Accordingly, the Court finds that the medical evidence demonstrates a persistent left hip condition over a period of at least a few years. Though Claimant's left knee condition was exacerbated on July 17, 2005, when he fell, the evidence reflects problems with his knee prior thereto. However, there were no radiology reports regarding his left knee since at least January 1, 2004, the alleged onset date, though in 1983 he experienced a similar tear of the knee, which apparently healed. The Commissioner correctly pointed out that the medical evidence consisted of several medical notes prior to July 17, 2005. However, much of the evidence was consistent before and after July 17, 2005. The ALJ chose an onset date based on the occurrence of a fall, which prompted radiological images of the left knee. Given Claimant's complaints regarding his left knee, as well as his chronic left hip condition, the ALJ's decision to award benefits as of July 17, 2005, without the opinion of a medical advisor, was arbitrary.
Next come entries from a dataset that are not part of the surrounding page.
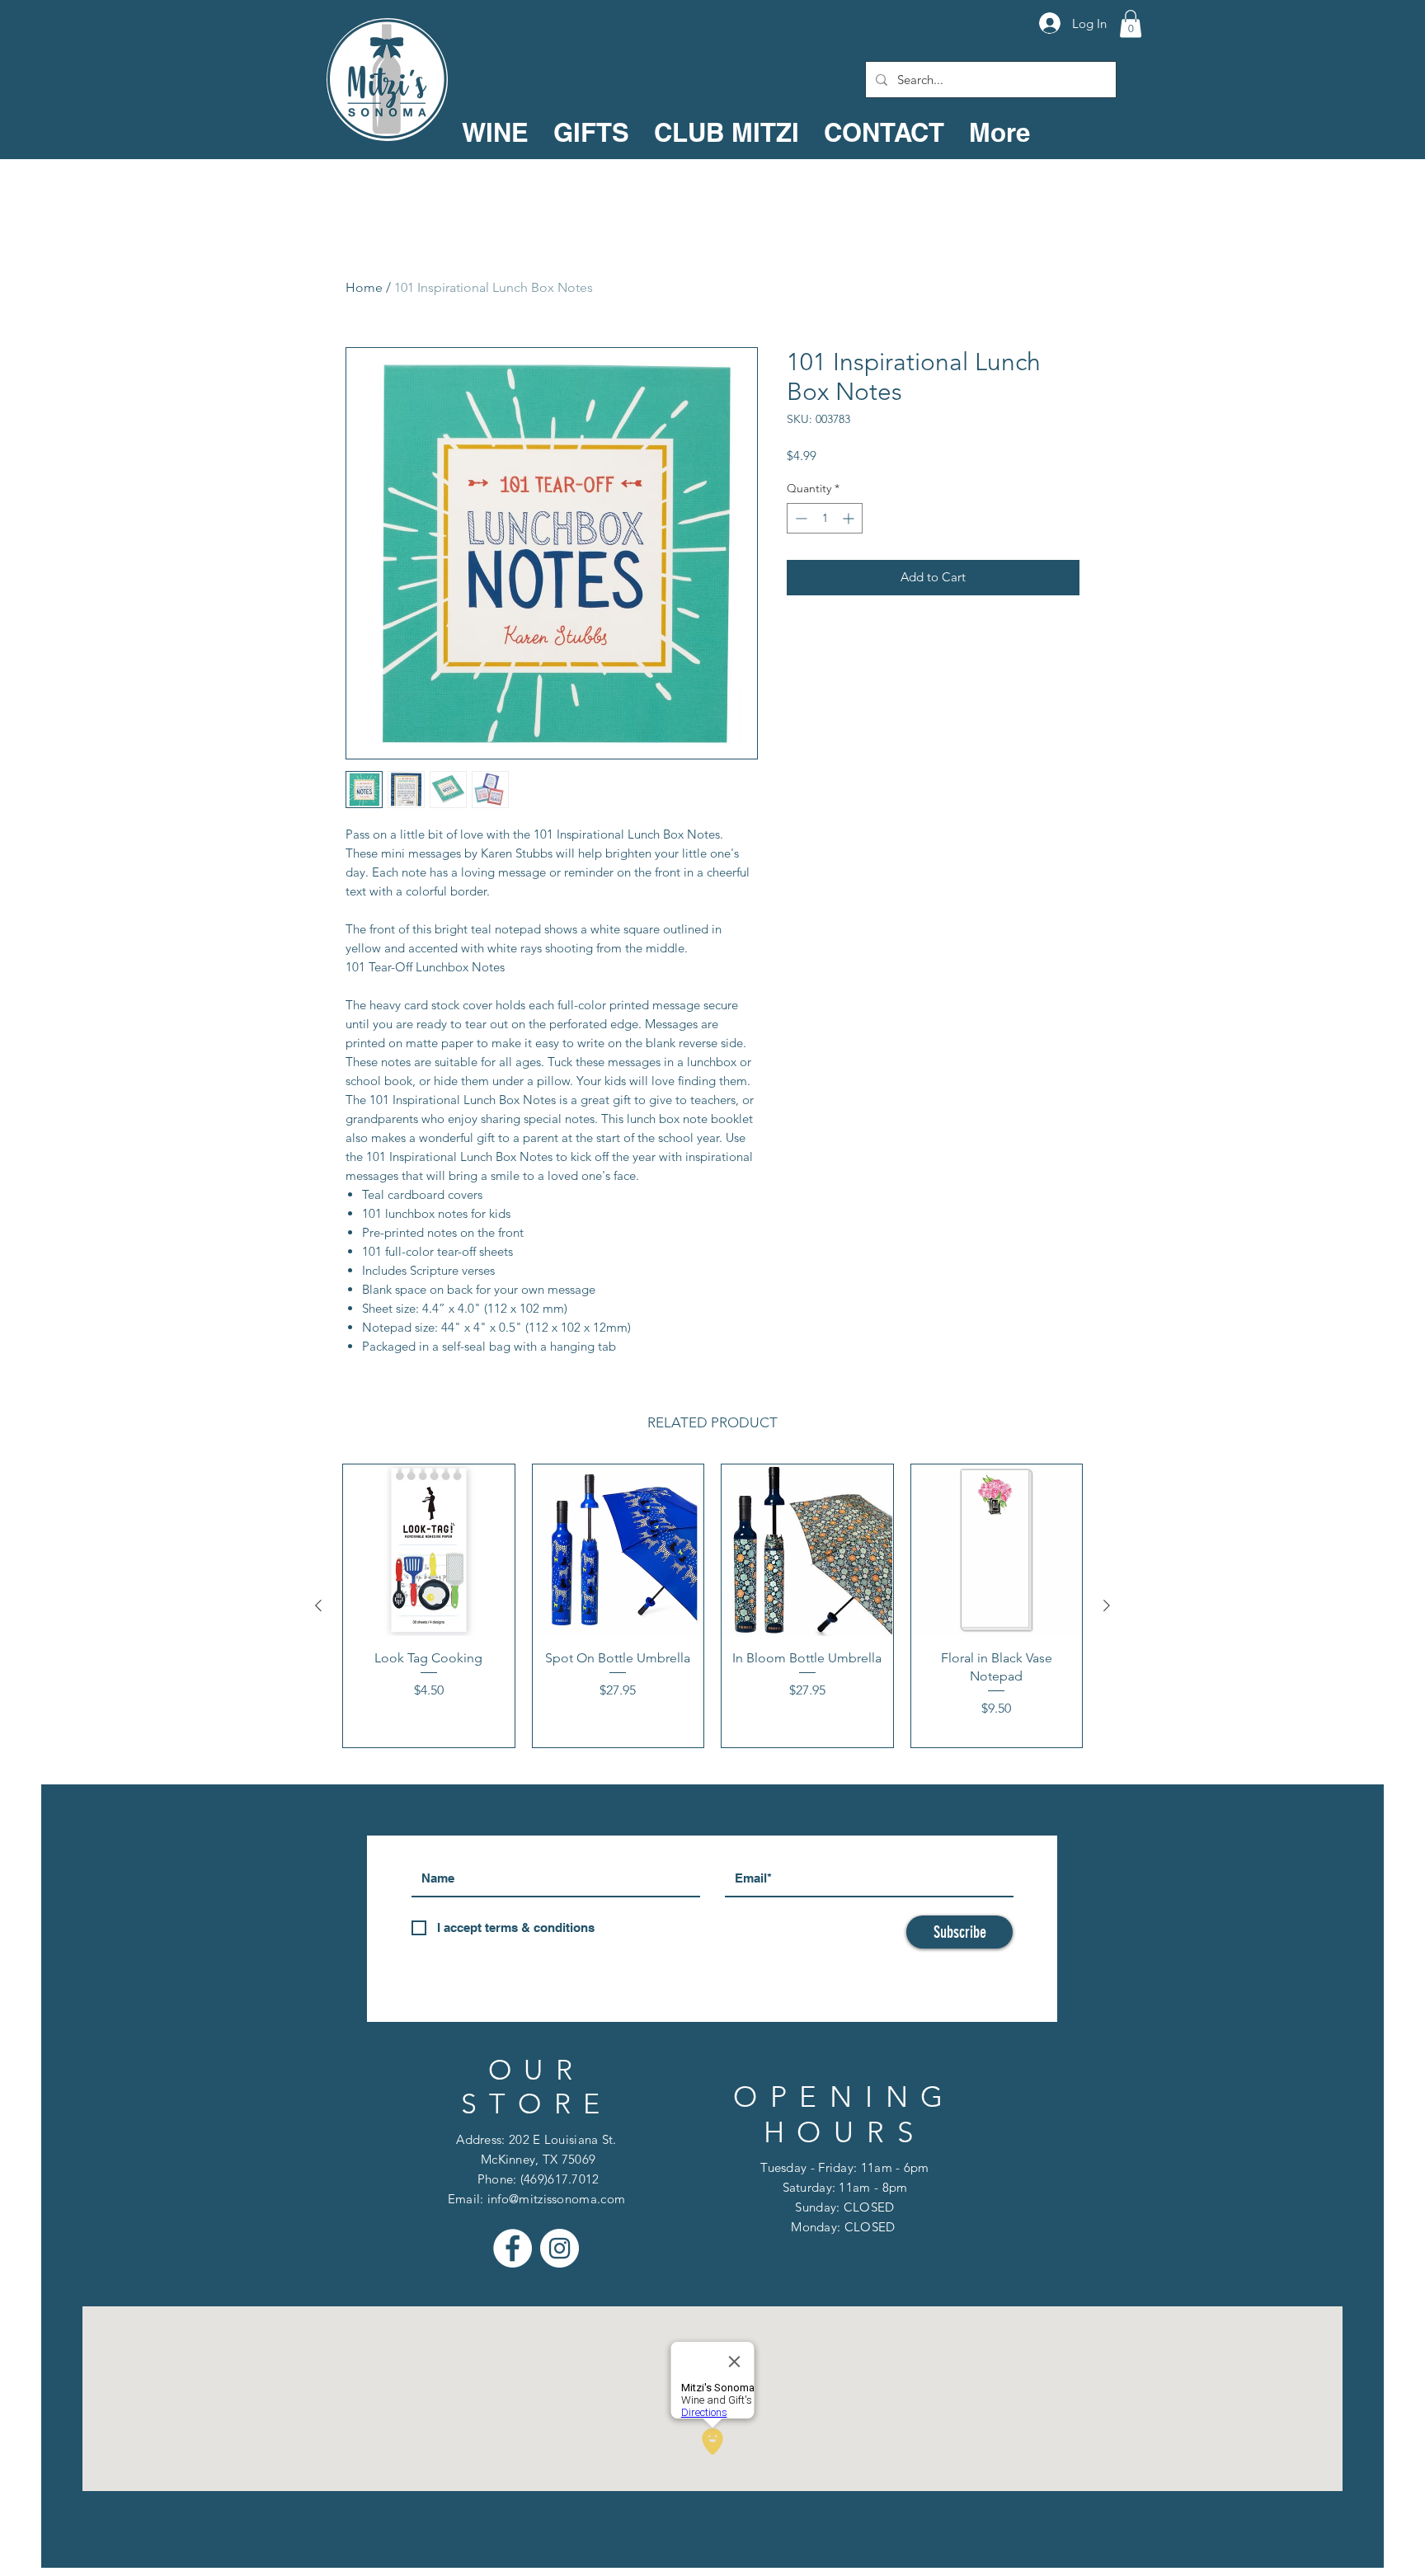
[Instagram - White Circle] (559, 2248)
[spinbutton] (824, 518)
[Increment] (849, 518)
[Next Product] (1107, 1605)
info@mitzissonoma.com (556, 2199)
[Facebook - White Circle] (512, 2248)
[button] (1130, 23)
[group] (712, 1606)
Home (364, 287)
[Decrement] (799, 518)
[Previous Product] (318, 1605)
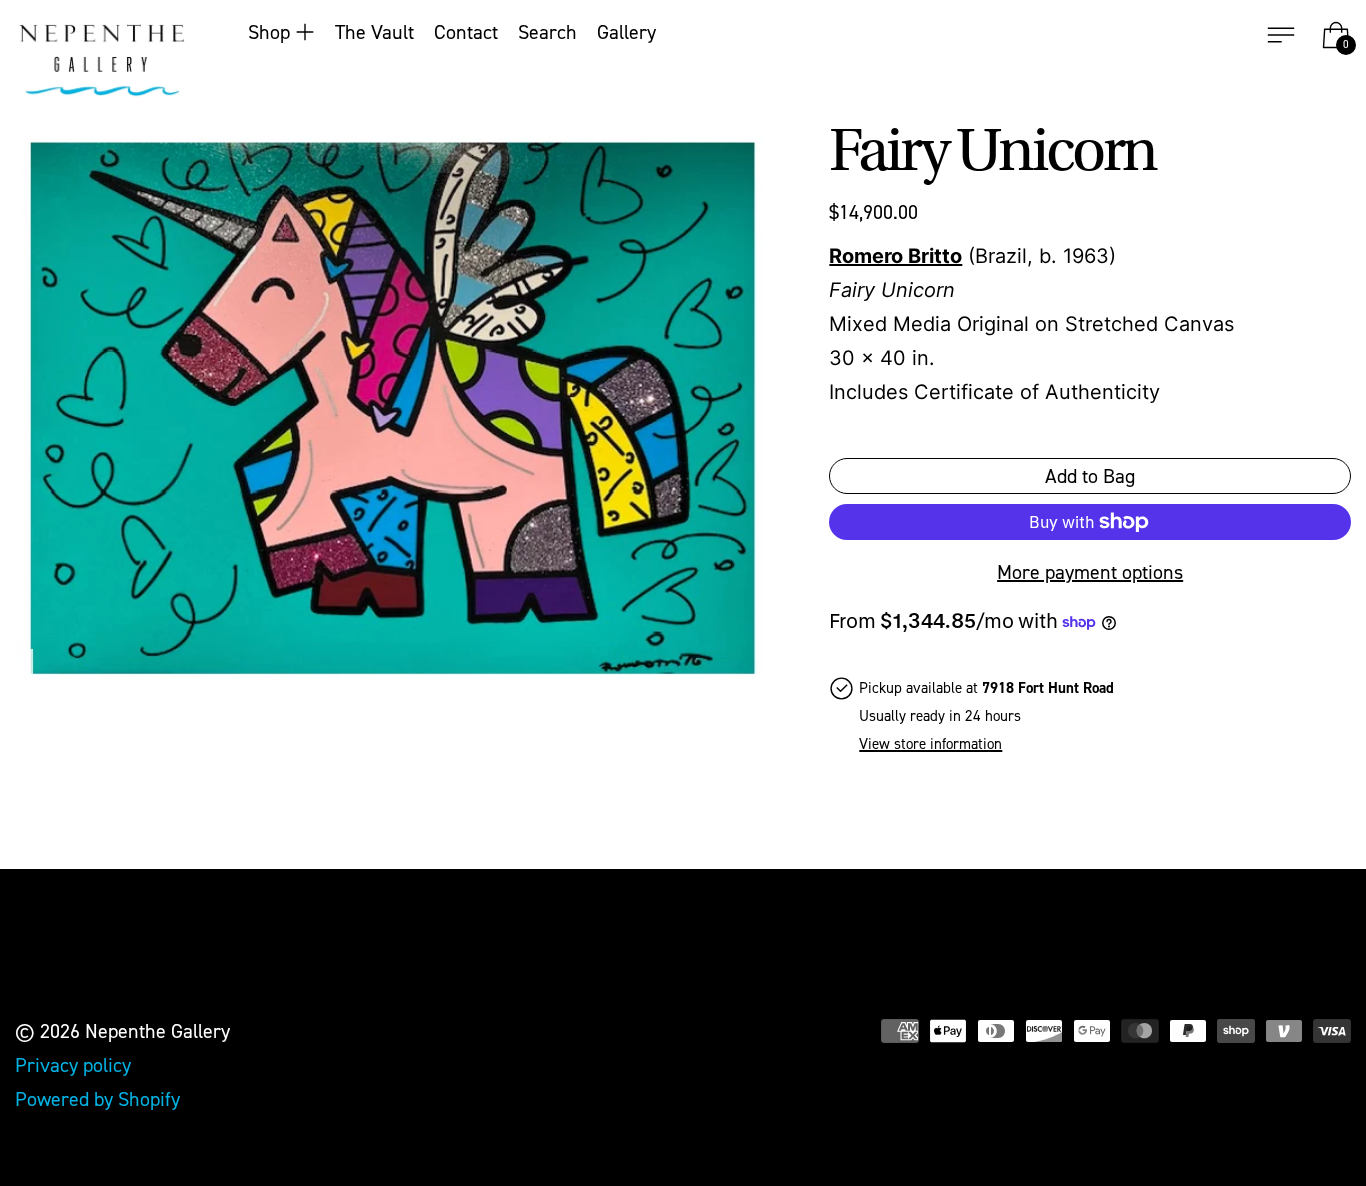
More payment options (1090, 572)
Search (547, 32)
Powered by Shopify (97, 1099)
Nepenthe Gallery (157, 1031)
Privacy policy (73, 1065)
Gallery (626, 32)
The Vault (374, 32)
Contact (466, 32)
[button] (392, 407)
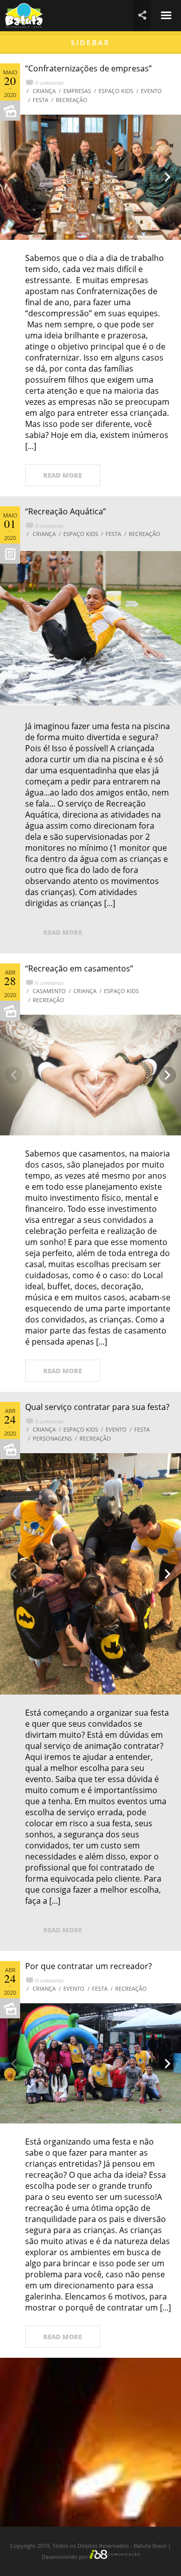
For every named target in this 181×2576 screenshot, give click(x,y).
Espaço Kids (116, 91)
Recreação (71, 100)
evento (151, 91)
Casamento (49, 991)
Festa (40, 100)
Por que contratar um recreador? (88, 1966)
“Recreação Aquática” (65, 511)
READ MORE (62, 475)
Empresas (77, 91)
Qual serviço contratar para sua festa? (97, 1406)
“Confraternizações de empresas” (88, 68)
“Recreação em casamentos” (79, 968)
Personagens (52, 1438)
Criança (44, 91)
See Bailey, 68 F.3d at 80 ("In cases such as this one, medical advisors are the prescribed mechanism for reaching the required evidentiary threshold; their services may not be dispensed with by fiat.").
Accordingly, for the reasons set forth in this Memorandum Opinion and by Judgment Order entered this day, the Plaintiff's Motion for Summary Judgment (Document No. 12.) is GRANTED, the Defendant's Motion for Judgment on the Pleadings (Document No. 14.) is DENIED, the final decision of the Commissioner is VACATED, and this matter is REMANDED to the Commissioner pursuant to sentence four of 42 U.S.C. § 405(g) for further administrative proceedings.